Natural events, particularly weather-related events, must also be considered. Hydroelectric generation is drought-vulnerable, while cloud cover from intense storms and hurricanes can threaten solar availability. Extreme winds may force partial wind curtailment for short periods of time. As during the 2014 polar vortex, coal piles on-hand can freeze, and co-dependence on natural gas for heating and generation during extreme cold can threaten resource availability. Prolonged heat waves can leave nuclear unusable if cooling water is too hot.
Combining inverter-based storage and generation may be more effective at performing a black start during outage recovery than big centralized power plants, since spinning masses would not need to be synchronized, although we lack practical examples of restarting with very low spinning mass. As Amory Lovins recently wrote, nuclear plant performance restarting after the 2003 Northeast Blackout was abysmal, taking weeks to come back on-line at full capacity.
Distribution systems increasingly rely on distributed, small-scale devices to provide resilience services that complement centralized generation and contribute to a smarter, more connected, and more automated distribution system. Connected devices can identify and isolate grid threats while preventing cascading failures and improving restoration, but may increase the risk of more widespread cyberattacks. Local generation can also offer resilience during natural events. The Borrego Springs microgrid pilot in SDG&E’s territory, for instance, allows a remote community to disconnect from the larger grid and maintain critical services during wildfire and high wind seasons, which threaten a critical transmission line from generation closer to load centers on the coast.
Lessons for policymakers
Resilience centers on withstanding and recovering from high-impact events. Policymakers can largely trust the existing reliability apparatus to cover bulk power grid resilience. NERC already provides standards for cybersecurity, and NERC’s Essential Reliability Services Working Group is quantifying the services needed to maintain and improve both reliability and resilience.
Still, NERC covers only the bulk electricity system. Restoring the distribution grid requires other infrastructure, like gasoline delivery and roads for delivery trucks, while critical service providers rely on electricity service too. Utilities and their regulators take disaster preparedness seriously; however, creating a cross-agency planning process could improve and align agencies responding to threats.
Instead of duplicating NERC’s efforts, state policymakers can focus on grid modernization to deliver a resilient and flexible last mile of customer delivery. Knowing what they’re paying for is crucial to adopting cost-effective resilience assessments that balance affordability and disaster preparedness. To ensure cost-effective resilience, policymakers should develop resilience metrics for the distribution system tied to measurable outcomes, starting from Resilience Analysis Process work already performed by Sandia National Labs. SNL’s seven-step process develops and updates resilience metrics in light of new modeling and actual system disruptions.
America’s Power Plan also published a five-step framework, “Getting the most out of grid modernization,” to help policymakers turn metrics into action and hold utilities accountable for delivering resilience and other customer value.

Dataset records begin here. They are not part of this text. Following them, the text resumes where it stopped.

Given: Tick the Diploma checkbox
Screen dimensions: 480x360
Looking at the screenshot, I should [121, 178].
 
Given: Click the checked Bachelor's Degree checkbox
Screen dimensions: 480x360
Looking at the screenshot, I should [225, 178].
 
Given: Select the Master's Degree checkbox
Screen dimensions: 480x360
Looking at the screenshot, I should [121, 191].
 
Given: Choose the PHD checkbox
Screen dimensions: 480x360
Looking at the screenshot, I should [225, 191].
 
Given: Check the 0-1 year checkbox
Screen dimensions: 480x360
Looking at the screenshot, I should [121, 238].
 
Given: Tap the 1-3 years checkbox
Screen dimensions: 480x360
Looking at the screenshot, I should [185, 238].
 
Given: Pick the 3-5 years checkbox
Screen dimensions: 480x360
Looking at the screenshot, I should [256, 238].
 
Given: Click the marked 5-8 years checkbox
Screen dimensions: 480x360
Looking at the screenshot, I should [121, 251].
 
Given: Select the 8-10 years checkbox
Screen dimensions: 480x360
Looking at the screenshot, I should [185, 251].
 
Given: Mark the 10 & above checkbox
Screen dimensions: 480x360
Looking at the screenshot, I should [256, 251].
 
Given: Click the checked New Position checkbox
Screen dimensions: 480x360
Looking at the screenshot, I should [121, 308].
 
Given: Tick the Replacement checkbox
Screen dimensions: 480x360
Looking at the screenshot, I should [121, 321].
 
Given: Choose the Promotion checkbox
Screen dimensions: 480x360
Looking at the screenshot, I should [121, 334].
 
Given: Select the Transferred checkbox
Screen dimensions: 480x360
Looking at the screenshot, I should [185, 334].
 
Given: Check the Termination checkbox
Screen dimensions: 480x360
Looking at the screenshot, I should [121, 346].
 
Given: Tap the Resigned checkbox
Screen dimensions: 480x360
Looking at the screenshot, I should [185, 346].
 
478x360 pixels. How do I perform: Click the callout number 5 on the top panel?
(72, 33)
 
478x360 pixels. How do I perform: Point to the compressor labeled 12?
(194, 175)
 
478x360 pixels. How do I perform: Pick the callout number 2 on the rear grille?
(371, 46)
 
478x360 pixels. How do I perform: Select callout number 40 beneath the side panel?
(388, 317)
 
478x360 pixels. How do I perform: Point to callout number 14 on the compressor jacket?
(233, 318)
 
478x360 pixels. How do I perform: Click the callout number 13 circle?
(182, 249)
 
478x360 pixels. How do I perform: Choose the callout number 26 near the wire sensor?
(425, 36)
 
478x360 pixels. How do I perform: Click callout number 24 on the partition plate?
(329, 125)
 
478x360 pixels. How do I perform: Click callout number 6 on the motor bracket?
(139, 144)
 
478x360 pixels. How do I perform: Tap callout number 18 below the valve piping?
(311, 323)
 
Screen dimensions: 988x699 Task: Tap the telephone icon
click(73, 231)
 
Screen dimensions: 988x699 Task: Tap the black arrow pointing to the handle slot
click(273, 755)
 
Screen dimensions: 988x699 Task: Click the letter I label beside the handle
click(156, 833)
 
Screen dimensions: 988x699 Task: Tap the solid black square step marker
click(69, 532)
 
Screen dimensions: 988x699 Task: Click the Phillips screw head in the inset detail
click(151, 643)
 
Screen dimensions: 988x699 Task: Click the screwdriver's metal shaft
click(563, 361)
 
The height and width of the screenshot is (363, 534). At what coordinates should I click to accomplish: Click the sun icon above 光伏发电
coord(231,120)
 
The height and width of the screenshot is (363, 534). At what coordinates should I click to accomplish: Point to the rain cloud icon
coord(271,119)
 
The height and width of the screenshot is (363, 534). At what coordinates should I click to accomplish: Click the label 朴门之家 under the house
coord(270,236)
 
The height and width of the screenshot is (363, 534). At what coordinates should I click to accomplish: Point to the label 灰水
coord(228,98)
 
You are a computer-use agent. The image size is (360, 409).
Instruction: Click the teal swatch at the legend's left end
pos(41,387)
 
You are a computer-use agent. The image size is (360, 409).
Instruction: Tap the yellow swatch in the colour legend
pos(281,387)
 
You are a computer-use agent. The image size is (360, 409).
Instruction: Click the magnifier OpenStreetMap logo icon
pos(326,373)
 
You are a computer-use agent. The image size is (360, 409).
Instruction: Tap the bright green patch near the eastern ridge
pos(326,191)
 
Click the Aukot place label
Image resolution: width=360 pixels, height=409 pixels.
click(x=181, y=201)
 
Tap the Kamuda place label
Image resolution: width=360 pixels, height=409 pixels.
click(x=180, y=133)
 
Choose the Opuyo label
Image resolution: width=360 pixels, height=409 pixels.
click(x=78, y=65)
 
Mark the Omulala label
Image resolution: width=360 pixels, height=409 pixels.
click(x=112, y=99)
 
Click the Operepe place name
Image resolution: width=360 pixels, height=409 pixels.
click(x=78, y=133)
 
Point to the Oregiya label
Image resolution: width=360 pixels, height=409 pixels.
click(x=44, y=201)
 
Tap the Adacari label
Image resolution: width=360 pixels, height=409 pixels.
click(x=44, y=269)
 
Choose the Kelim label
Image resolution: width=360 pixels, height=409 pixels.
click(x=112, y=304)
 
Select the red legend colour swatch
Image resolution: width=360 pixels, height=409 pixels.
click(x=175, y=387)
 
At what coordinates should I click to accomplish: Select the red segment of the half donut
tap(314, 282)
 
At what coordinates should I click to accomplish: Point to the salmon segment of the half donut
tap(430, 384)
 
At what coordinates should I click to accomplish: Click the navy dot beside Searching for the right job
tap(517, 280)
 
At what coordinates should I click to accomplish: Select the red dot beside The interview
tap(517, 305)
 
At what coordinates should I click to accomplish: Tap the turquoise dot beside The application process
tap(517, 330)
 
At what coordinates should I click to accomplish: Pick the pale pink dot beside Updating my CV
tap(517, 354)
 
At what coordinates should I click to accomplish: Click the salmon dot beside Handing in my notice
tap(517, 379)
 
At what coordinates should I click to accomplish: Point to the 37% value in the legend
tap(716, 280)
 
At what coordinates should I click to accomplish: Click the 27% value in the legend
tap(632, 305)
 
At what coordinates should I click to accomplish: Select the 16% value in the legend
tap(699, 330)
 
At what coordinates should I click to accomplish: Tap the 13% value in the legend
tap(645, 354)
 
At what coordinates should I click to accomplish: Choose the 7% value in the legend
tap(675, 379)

These developments are taking place in the context of a dramatic energy transition with growing adoption of connected distributed devices and variable fuel-free generators. When assessing the cost and reliability of a future electric grid with high levels of renewable energy penetration, resilience attributes and metrics can figure into the mix, but only if they go beyond existing reliability frameworks. The benefits of improved resilience should be incorporated into grid planning, and where gaps are found, utilities and other stakeholders should prioritize technology-neutral attributes, such as flexibility, to meet resilience needs.